Keinginan Gubernur Anies Baswedan tidak sejalan dengan keinginan dari Kemenseteg. Keterangan dari KPK menceritakan, Kemensetneg pada 23 September 2020 telah berkoordinasi dengan Kantor Wilayah BPN Provinsi DKI Jakarta. Disebutkan, telah disepakati perlu ada pertemuan tripartit antara Kemensetneg, BPN, dan Pemprov DKI Jakarta.

Pada 24 Juli 2019, Kemensetneg telah mengirimkan surat permohonan kepada Kementerian Agraria dan Tata Ruang (ATR)/BPN untuk menerbitkan hak atas tanah Monas dengan sertifikat hak pakai atas nama Kemensetneg.
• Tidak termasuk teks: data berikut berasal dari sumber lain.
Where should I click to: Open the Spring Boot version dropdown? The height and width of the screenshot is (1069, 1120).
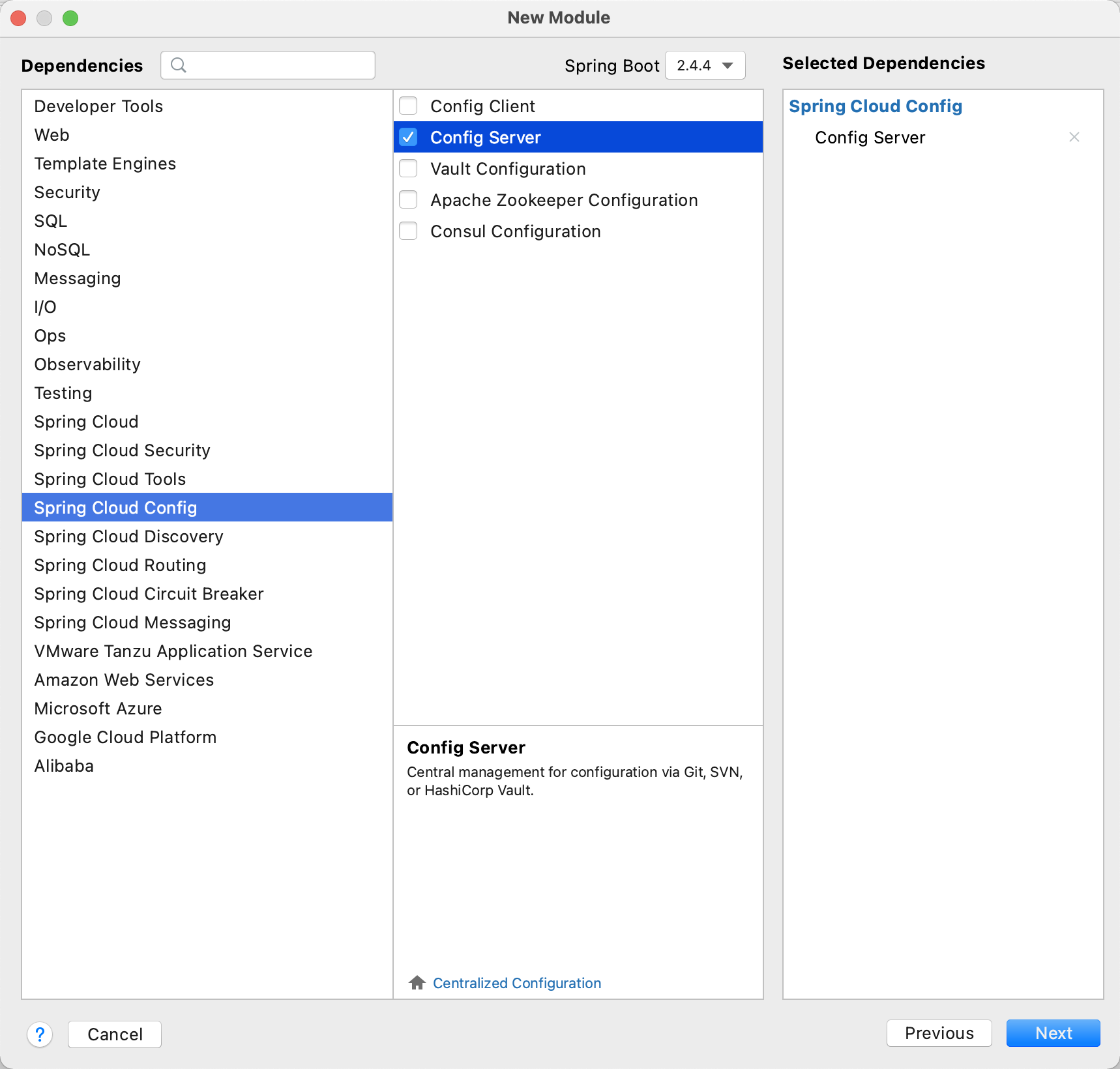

Bahkan, lanjut Setya, pada 9 Agustus 2017 lalu Kemensetneg sudah melakukan pengukuran bersama yang melibatkan Kementerian ATR/BPN dan Pemprov DKI Jakarta. Berdasarkan hasil pengukuran awal tim Kantor Pertanahan (Kantah) BPN Jakarta Pusat, luas kawasan Monas adalah 734.828 hektar.

"Berdasarkan pertemuan dengan Deputi Pencegahan KPK pada 19 Oktober 2020, Pemprov DKI Jakarta menyerahkan sepenuhnya proses sertifikasi apabila akan dilakukan atas nama Kemensetneg. Namun, perlu dilakukan beberapa hal. Satu, koordinasi antara Kemensetneg dengan Pemprov DKI dan BPN. Dua, dirumuskan alas hukum sebagai dasar sertifikasi dan dasar penarikan surat permohonan Pemprov DKI Jakarta kepada Presiden," kata Setya seperti dalam keterangan KPK.

Lebih jauh, Setya mengungkapkan usulan Kemensetneg agar rencana pengelolaan kawasan Monas dilakukan dengan mekanisme pinjam pakai antara pihaknya dan Pemprov DKI Jakarta. Artinya, kata Setya, tanah Monas menjadi aset negara, dalam hal ini dalam penguasaan Kemensetneg, yang dipinjampakaikan kepada Pemprov DKI Jakarta selama 5 tahun dan dapat diperpanjang.

Menanggapi usulan Kemensetneg, Kepala Kanwil BPN Provinsi DKI Jakarta Dwi Budi Martono menyatakan bahwa bila kawasan Monas akan dikerjasamakan antara Kemensetneg dan Pemerintah DKI, mekanisme yang bisa dianjurkan adalah penerbitan Hak Pengelolaan (HPL) atas nama pemerintah pusat, dalam hal ini Kemensetneg. Lalu, untuk Pemerintah DKI bisa mendapatkan Hak Guna Bangunan (HGB) bila akan dipakai untuk usaha pengelolaan Monas.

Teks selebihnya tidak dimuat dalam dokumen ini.